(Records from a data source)
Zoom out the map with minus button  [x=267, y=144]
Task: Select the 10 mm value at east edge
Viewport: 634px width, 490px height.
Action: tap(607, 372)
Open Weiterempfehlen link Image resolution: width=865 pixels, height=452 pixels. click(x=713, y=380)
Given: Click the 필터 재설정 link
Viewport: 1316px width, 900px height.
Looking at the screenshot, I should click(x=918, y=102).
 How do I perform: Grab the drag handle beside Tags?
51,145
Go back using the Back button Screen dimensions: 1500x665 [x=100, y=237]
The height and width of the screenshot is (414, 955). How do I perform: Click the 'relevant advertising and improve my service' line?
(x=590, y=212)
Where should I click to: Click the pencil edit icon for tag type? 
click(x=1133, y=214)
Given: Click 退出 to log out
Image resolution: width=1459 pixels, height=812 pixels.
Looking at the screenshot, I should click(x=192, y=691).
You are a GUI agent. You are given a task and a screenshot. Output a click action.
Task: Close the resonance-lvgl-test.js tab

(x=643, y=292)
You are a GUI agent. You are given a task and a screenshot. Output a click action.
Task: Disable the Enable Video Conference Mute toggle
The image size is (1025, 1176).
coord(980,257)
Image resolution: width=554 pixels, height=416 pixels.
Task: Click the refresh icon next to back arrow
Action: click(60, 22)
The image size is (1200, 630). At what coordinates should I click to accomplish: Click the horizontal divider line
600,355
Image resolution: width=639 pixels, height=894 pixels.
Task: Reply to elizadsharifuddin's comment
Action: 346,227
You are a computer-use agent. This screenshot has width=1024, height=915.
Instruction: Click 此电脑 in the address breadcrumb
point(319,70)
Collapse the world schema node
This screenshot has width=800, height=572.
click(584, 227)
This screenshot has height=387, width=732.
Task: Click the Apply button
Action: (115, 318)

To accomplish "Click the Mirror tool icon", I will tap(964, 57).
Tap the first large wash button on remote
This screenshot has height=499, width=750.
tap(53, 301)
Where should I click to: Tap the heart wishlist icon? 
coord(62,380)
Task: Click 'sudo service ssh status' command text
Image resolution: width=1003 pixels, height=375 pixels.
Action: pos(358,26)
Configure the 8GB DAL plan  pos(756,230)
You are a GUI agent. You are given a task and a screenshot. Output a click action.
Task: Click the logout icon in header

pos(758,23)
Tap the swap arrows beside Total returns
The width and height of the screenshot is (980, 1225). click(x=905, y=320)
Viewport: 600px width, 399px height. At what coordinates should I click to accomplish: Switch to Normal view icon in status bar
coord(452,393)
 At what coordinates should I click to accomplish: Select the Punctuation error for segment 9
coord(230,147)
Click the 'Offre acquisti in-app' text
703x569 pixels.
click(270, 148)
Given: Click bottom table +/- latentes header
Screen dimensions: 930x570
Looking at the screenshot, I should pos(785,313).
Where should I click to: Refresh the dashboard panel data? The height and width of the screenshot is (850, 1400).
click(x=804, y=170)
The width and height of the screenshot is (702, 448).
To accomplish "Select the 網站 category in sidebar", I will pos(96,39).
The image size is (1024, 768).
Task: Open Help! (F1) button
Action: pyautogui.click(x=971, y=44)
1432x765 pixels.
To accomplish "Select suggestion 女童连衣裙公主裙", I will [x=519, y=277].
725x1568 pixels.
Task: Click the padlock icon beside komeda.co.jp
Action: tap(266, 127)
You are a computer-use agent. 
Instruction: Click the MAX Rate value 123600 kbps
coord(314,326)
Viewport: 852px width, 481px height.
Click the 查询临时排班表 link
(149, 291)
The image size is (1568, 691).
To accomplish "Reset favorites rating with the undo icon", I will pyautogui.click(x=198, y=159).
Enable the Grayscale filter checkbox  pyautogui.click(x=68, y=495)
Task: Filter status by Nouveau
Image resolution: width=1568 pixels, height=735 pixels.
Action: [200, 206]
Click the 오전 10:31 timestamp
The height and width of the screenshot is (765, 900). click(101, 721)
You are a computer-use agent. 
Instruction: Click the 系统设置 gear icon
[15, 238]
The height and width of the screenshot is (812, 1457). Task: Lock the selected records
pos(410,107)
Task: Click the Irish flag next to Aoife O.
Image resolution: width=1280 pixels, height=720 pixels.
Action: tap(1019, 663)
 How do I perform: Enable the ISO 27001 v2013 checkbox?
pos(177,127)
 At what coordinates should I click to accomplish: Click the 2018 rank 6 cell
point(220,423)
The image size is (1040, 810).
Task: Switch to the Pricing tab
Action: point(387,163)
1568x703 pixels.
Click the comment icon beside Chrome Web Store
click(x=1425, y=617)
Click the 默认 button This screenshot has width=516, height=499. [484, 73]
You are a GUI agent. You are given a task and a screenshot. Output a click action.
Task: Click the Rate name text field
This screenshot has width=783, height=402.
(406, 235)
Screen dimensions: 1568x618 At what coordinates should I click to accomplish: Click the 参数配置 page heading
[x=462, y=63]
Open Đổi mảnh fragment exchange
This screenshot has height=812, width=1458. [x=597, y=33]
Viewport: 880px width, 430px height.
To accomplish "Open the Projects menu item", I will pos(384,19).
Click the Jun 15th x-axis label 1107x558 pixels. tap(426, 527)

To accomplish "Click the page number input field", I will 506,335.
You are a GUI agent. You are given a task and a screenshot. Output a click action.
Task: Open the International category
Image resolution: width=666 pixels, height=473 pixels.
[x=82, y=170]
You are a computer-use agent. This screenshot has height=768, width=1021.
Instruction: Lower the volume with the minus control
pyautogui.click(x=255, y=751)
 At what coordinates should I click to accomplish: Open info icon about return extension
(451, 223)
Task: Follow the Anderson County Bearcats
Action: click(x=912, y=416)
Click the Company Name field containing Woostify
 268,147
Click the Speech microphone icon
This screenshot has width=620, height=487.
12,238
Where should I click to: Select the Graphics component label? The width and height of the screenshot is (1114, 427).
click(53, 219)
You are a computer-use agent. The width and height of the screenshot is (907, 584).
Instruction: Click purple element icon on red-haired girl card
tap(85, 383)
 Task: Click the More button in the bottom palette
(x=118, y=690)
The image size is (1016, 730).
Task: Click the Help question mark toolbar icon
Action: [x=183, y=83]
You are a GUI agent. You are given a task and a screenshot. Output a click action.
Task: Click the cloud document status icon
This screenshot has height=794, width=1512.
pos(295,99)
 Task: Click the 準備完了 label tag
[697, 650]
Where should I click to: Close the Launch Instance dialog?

Problem statement — Please reproduce, word for word, every line from the line with "Image resolution: width=666" to the final line above, including both ends.

Exercise output —
Image resolution: width=666 pixels, height=473 pixels.
[x=82, y=170]
You are a computer-use agent. This screenshot has height=768, width=1021.
Instruction: Lower the volume with the minus control
pyautogui.click(x=255, y=751)
 At what coordinates should I click to accomplish: Open info icon about return extension
(451, 223)
Task: Follow the Anderson County Bearcats
Action: click(x=912, y=416)
Click the Company Name field containing Woostify
 268,147
Click the Speech microphone icon
This screenshot has width=620, height=487.
12,238
Where should I click to: Select the Graphics component label? The width and height of the screenshot is (1114, 427).
click(53, 219)
You are a computer-use agent. The width and height of the screenshot is (907, 584).
Instruction: Click purple element icon on red-haired girl card
tap(85, 383)
 Task: Click the More button in the bottom palette
(x=118, y=690)
The image size is (1016, 730).
Task: Click the Help question mark toolbar icon
Action: [x=183, y=83]
You are a GUI agent. You are given a task and a screenshot. Output a click action.
Task: Click the cloud document status icon
This screenshot has height=794, width=1512.
pos(295,99)
 Task: Click the 準備完了 label tag
[697, 650]
Where should I click to: Close the Launch Instance dialog?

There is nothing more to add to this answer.